İsveç’te Kur’an- Kerim yakılmasının sorulması üzerine Bakan
Fidan, şunları söyledi:
“Özellikle İsveç'te bu türden eylemlerin kamu koruması
altında yapılması, polis koordine altında yapılması çok daha düşündürücü bir
olay. İsveç'in NATO'ya üyeliğinin tartışıldığı günlerde İsveç güvenlik
sisteminin provokasyonları engellemeye yetmeyen bir yapıda olması ve NATO'ya
daha fazla güç değil, sorun getirir bir görüntü çizmesi açıkçası stratejik
açıdan güvenlik açısından da bizi düşündürüyor. İnanç olarak sahip olduğumuz
değerler açısından olaya zaten büyük bir tepkimiz var. Fakat diğer taraftan
stratejik ve güvenlik değerlendirmesi itibarıyla da söz konusu İsveç’in NATO'ya
üye olduğu zaman bunun bir yük mü getireceği, bir fayda mı getireceği konusu
artık daha çok tartışmaya açıktır.”
İsveç tarafının Finlandiya'da olduğu gibi yükümlülüklerini
yerine getirmesini beklediklerini belirten Fidan, şöyle devam etti:
“Biz prensiplerle hareket ediyoruz. İsveç eğer gayretlerine
devam eder, ev ödevini yerine getirirse tıpkı Finlandiya örneğinde olduğu gibi
her zaman için başka alternatifler de mevcut.
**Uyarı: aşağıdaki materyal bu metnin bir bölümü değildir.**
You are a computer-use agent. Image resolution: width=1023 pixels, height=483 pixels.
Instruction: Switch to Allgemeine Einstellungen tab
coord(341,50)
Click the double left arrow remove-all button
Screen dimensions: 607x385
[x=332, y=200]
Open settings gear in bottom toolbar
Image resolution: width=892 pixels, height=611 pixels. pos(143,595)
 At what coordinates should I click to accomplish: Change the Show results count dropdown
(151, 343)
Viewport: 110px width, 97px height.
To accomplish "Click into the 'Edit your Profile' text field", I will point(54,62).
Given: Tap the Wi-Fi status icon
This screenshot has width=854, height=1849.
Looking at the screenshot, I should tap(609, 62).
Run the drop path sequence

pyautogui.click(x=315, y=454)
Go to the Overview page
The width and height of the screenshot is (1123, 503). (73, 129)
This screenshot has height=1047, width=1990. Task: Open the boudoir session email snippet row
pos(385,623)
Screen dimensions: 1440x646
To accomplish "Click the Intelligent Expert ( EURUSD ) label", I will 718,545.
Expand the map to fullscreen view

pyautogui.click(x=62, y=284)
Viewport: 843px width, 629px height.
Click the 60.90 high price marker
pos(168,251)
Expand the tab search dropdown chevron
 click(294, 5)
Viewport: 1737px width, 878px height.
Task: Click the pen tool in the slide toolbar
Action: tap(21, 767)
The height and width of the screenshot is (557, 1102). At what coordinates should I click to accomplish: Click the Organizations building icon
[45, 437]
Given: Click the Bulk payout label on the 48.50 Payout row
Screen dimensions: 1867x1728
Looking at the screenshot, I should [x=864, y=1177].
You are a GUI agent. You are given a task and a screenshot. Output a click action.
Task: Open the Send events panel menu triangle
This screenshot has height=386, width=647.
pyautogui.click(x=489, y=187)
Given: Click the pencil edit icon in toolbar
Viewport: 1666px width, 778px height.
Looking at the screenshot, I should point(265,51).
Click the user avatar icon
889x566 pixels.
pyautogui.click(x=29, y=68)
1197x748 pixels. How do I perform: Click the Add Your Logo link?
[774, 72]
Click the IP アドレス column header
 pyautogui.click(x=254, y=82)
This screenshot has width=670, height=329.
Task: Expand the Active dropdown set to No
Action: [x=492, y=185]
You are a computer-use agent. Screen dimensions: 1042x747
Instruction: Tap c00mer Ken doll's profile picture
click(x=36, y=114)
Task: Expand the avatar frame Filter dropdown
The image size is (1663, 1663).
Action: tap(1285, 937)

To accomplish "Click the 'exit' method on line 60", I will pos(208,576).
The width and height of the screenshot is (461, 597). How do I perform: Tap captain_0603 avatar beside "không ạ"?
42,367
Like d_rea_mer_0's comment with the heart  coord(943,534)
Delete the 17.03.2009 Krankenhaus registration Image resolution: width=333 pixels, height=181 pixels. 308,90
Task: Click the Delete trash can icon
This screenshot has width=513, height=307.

Ama terörle mücadele zaten başlı
başına İsveç için bir problem alanıyken kutsal değerlere hakaret edilmesine
izin veren bir atmosferin olması, İsveç'teki güvenlik sisteminin algısının bu
provokasyonlara engel teşkil edecek bir mekanizma üretememesi ve önleyememesi
açıkçası bizi daha da fazla düşündürüyor.”